Anyway, I learned to bake apples, so satisfying, warm. I prefer Rome apples for this and they’ve been impossible to find, finally found them at Lunardi, about ½ hour away.
Anyway, you core them, remove some of upper peel, add about ½ teaspoon cinnamon, wrap in foil, bake on sheet pan at 350° for an hour.
I’m trying to lose weight now and baked apples help, down to 140. I’m aiming for 125.
I’ve always fought to keep my weight down. Even if I weighed 100 lbs I think I’d still have meaty thighs, I shouldn’t have been trying to look like Cheryl Tiegs, impossible.
I wish I could go back to my younger years and be more realistic, happy with myself.
500 calories a day is starvation. Unhealthy and impossible to maintain in the long run.
I’m glad to hear you’re treating your body with more kindness. It’s horrendous what the diet industry and unrealistic beauty standards do to our collective minds. Downright shameful.
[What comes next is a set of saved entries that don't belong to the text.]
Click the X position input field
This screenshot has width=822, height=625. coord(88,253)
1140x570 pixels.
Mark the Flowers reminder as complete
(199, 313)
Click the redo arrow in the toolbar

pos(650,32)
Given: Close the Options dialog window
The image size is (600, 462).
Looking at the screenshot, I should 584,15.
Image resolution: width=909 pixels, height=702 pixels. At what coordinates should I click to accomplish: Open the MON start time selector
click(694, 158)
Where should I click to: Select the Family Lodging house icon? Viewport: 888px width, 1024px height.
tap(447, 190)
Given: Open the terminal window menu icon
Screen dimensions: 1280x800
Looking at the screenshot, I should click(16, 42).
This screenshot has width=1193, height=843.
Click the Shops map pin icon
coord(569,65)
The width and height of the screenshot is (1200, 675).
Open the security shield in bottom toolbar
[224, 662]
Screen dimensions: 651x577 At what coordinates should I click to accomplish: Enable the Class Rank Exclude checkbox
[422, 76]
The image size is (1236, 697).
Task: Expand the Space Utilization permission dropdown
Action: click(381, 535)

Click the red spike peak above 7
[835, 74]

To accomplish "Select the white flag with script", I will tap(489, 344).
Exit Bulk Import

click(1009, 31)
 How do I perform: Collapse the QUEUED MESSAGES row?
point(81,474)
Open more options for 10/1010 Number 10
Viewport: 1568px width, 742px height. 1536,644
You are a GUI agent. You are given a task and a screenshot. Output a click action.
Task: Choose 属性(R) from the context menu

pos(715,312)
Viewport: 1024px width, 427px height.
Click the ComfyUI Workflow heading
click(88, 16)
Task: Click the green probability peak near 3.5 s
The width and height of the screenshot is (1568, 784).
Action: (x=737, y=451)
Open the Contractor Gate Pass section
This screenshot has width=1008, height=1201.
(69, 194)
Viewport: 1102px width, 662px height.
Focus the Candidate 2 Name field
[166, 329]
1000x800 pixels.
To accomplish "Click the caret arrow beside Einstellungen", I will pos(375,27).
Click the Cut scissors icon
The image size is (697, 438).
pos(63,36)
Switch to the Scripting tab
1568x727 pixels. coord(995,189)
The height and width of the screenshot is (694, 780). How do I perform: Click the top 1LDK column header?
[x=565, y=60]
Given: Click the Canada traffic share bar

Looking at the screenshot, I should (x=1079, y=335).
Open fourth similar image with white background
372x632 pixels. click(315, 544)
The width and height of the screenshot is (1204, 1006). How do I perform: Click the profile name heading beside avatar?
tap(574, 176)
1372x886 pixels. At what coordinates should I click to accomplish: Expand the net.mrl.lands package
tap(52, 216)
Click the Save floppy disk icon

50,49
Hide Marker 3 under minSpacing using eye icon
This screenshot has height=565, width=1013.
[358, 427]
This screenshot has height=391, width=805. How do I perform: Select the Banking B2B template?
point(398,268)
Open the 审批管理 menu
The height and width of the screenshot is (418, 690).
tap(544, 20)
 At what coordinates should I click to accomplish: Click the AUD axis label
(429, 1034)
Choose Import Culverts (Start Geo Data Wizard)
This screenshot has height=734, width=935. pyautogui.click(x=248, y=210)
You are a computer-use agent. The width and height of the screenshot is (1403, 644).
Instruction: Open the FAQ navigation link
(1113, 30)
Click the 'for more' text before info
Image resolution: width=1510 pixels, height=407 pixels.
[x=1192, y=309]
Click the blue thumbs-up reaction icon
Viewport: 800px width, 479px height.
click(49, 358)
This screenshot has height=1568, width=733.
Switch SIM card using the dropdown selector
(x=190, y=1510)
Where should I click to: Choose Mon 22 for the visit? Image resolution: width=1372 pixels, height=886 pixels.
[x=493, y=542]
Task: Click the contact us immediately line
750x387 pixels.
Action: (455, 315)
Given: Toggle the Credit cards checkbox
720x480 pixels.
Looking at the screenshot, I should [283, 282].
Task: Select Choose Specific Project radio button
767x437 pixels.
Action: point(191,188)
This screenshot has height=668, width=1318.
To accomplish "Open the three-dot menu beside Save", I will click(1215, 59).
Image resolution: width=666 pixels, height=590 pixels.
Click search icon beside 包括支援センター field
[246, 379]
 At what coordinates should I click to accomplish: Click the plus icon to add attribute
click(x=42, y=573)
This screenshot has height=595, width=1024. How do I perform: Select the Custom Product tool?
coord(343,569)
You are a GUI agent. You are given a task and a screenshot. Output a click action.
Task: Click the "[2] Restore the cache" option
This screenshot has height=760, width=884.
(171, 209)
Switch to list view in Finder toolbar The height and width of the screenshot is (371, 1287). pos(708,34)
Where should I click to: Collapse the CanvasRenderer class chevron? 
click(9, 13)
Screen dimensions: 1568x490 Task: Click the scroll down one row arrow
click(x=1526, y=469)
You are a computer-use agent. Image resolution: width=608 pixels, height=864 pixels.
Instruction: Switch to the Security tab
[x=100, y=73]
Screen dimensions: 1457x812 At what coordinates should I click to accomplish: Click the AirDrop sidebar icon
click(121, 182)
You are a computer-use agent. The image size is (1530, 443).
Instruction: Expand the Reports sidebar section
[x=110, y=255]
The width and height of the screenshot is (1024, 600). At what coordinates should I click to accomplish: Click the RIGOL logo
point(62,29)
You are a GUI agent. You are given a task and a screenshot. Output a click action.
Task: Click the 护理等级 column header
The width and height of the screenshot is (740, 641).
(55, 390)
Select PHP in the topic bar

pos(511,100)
I hope you find peace and happiness with yourself, no matter your weight.
I don’t even want to know how much $ I’ve spent over the years, Optifast, Fen Phen, everything. Even now, on Ozempic for diabetes (A1C was 6.0 last test!) I have to eat very little in order to lose weight.
I guess we’d all do some things differently if we could live our lives over.
When I was a child, I never drank water, just good ‘ole Coca Cola in glass bottles and orange juice. Several cokes a day, no wonder I was a chubby child!
now now you are still blaming yourself. some of us are chubby - or have meaty thighs or meaty arms - no matter how sparing or healthy our diets are . Its how we are built to be. The doctor said I was too chubby when my Mom was breast-feeding me - soon, as a toddler I was being fed skim milk. I had the “thrifty” gene, and still do.
Yes, I didn’t accept the fact that we all have different body types. I didn’t have to be fat but I was striving for a body type that was impossible.
I watch a Japanese tv channel, so relaxing in this political climate here.
Have you seen the school lunches there? Everything is freshly prepared on-site, no pizza, tacos, chicken nuggets, Mac n cheese. Alice Waters tried to make changes in school lunches in Berkeley, I don’t know how that’s going on now. The Japanese diet is so much healthier.
I am sure that is true and I agree that there is something charming and lovely about the attention to detail among the Japanese. . But some of the preserved and smoked items they like are problematic, as is I am sure much of the fish and seafood, given all the stuff that gets dumped into the sea and the same microplastics we worry about. Its hard to avoid the effects of modern industrial life, though there was a lot that was unhealthy about earlier ways of life as well.